Journalists raced to fact-check the claim, which local officials and the Ohio governor unequivocally contested (including in conversations with Vance’s own staff, the Wall Street Journal reported). Too late. Unlike Springfield’s kittens, this lie soon worked its way up the food chain. The next day, Vance’s running mate, Donald Trump, megaphoned the story to 67 million Americans during the presidential debate.

“In Springfield, they’re eating the dogs, the people that came in, they’re eating the cats,” he said. It was a sound bite that would be endlessly repeated, memed and remixed.

Within days, half of Trump voters believed this dehumanizing story was true, a YouGov poll found. Security threats forced school evacuations and hospital lockdowns in Springfield. Local officials pleaded for national figures to stop repeating the baseless claims.

You can guess what happened next. Vance went on TV and defended his comments - in fact, he embellished them. Why? Because, he said, voters were now complaining to him en masse about immigrant pet-eating! “I am hearing from dozens of constituents who are concerned about these issues,” he told CBS. What choice does a U.S. senator have but to embrace his voters’ concerns and demand action? Such as, oh, mass deportation?
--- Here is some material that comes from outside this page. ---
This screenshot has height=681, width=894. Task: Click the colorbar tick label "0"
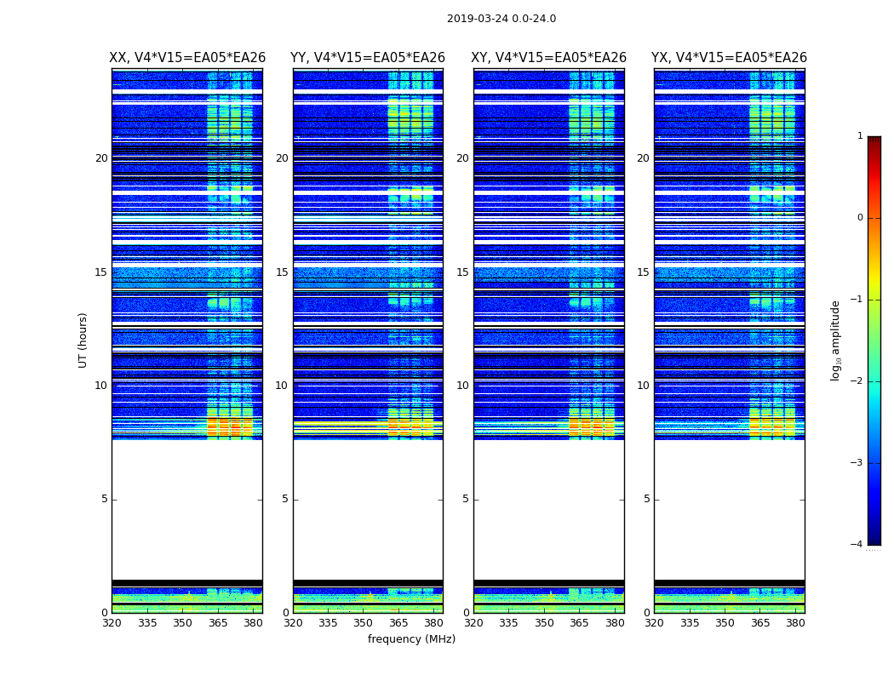pos(859,218)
The “Stop the Steal” 2020 election lie had much the same idiotception arc. Without evidence, Trump and his underlings declared there had been widespread voter fraud. This sowed widespread distrust about election integrity. Then the widespread distrust itself became the rationale for launching probes into imagined election fraud.
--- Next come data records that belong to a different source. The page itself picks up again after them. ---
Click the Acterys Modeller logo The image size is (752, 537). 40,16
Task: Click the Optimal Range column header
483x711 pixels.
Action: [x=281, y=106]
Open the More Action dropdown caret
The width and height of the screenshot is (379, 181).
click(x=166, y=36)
In this, Trump had many Republican co-conspirators. Sen. Ron Johnson (R-Wis.), for instance, spent the weeks after Election Day pushing conspiracy theories about why the results might not be legitimate or settled. Then, when he chaired a Senate hearing titled “Examining Irregularities in the 2020 Election,” he explained: “Even though courts have handed down decisions and the electoral college has awarded Joe Biden 306 electoral votes, a large percentage of the American public does not believe the November election results are legitimate.”
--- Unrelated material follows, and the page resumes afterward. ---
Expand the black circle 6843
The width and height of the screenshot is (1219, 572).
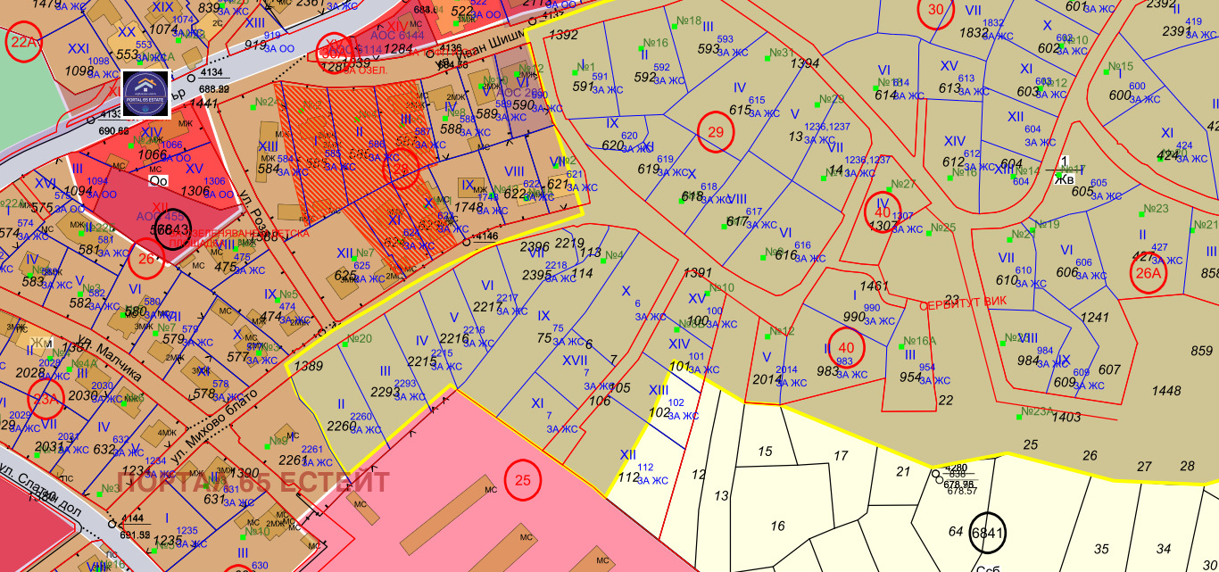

Gee, I wonder why that might be.

To be clear, the idiotception cycle is not unique to Republican politicians. Democrats have occasionally used the technique, too, just in versions dressed up with more footnotes, push polls and various pseudo-academic trappings. This is basically how the left-wing base got duped into believing that “corporate greed,” rather than supply and demand, caused inflation. It’s also why Democratic leaders then got backed into proposing nonsense “solutions” to crack down on greed. Democratic elites got high on their own supply.

Democrats’ greedflation silliness has led to some extremely dumb policy ideas (such as having the federal government limit prices by fiat), but at least they are unlikely to lead to violence. Unlike with the GOP examples, greedflationists probably won’t incite an insurrection or threats against immigrants.

Dumb, baseless stories floated by randos have always had the ability to gain followers. But in today’s media environment, they can spread and strengthen astonishingly quickly, particularly when they serve the agendas of manipulative, morally malleable politicians.